Começo a subir a crista final que levava ao topo. Ali, surpreendentemente quando eu piso num gelo bom e ouço os crampons fincarem e fazerem aquele típico som de bom gelo glaciar. Basta eu ficar feliz que vem uma rajada de vento que quase me faz voar até a casa do Evo Morales...
E foi assim, sendo castigado passa a passo que insistentemente vou caminhando até onde não havia mais para onde subir e chego ao cume do Capurata, onde com as mãos congelando ao vento, tiro o GPS para medir a altitude e chego a seguinte medição 6016 metros com o GPS e 6011 e 6012 no barômetro. Minha medição coincidia com a do Maximo e é um ponto a mais para afirmar que o Capurata é de fato um 6 mil!
Missão cumprida eu procuro um local para me proteger do vento, encontro umas pedras e vou atrás delas. Quando menos noto, tais pedras eram um muro artificial construído por humanos. Era uma apacheta muito bem construídas pelos Incas formando uma plataforma retangular no topo da montanha. Valeu a pena o sofrimento por achar mais um indicio de escalada incaica numa montanha andina. Esta apacheta não havia sido notada pelo Maximo, pois quando ele escalou o Capurata havia muito mais neve que o normal.

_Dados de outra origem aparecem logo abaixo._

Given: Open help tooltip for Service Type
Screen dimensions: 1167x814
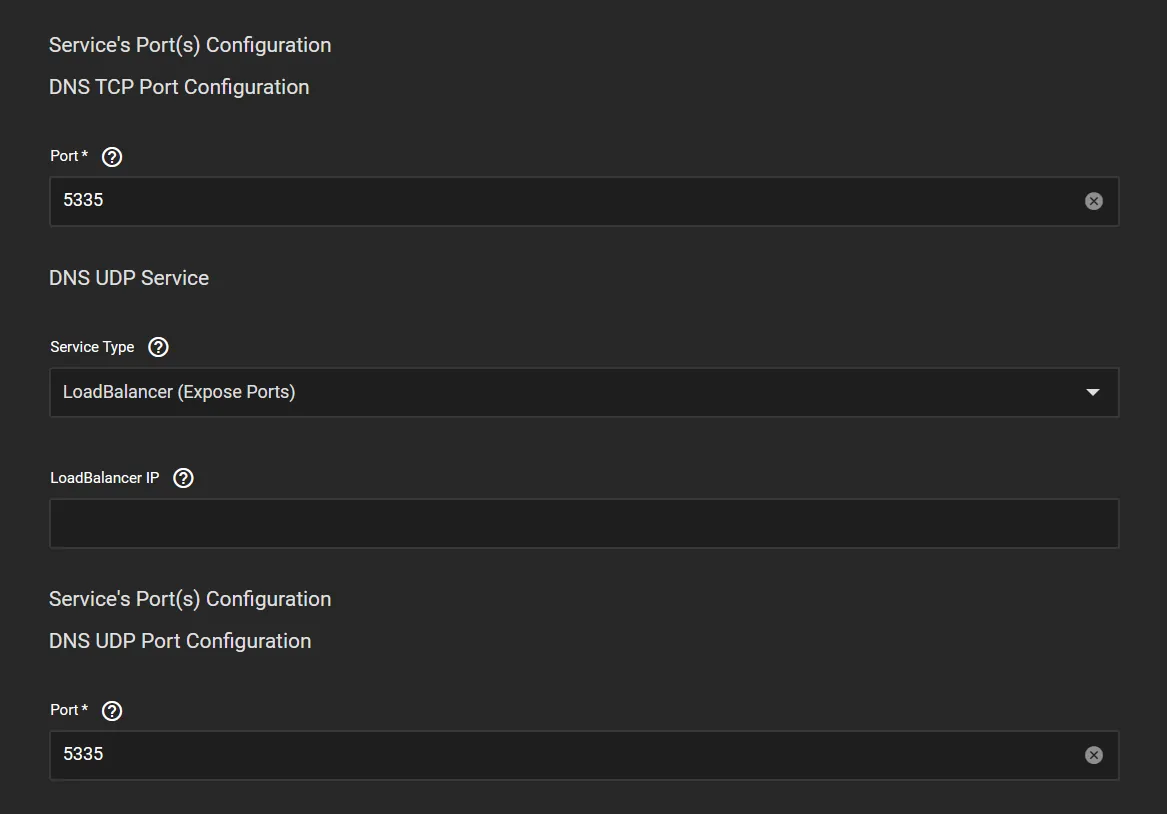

A descida foi bem mais fácil que a subida, pois com tanto acarreo foi fácil deslizar sobre as rochas e descer no esquema “ski boliviano”. Mas como em todos os momentos nesta montanha basta achar que está fácil para surgir uma dificuldade e esta dificuldade foi o vento que me açoitou como nunca. E com muito vento na cara fiz os quilômetros finais que me faltava para me encontrar com o Maximo preparando o jipe para partirmos dali. Foram 19.50 quilômetros percorridos entre subida e descida da montanha em 9 horas!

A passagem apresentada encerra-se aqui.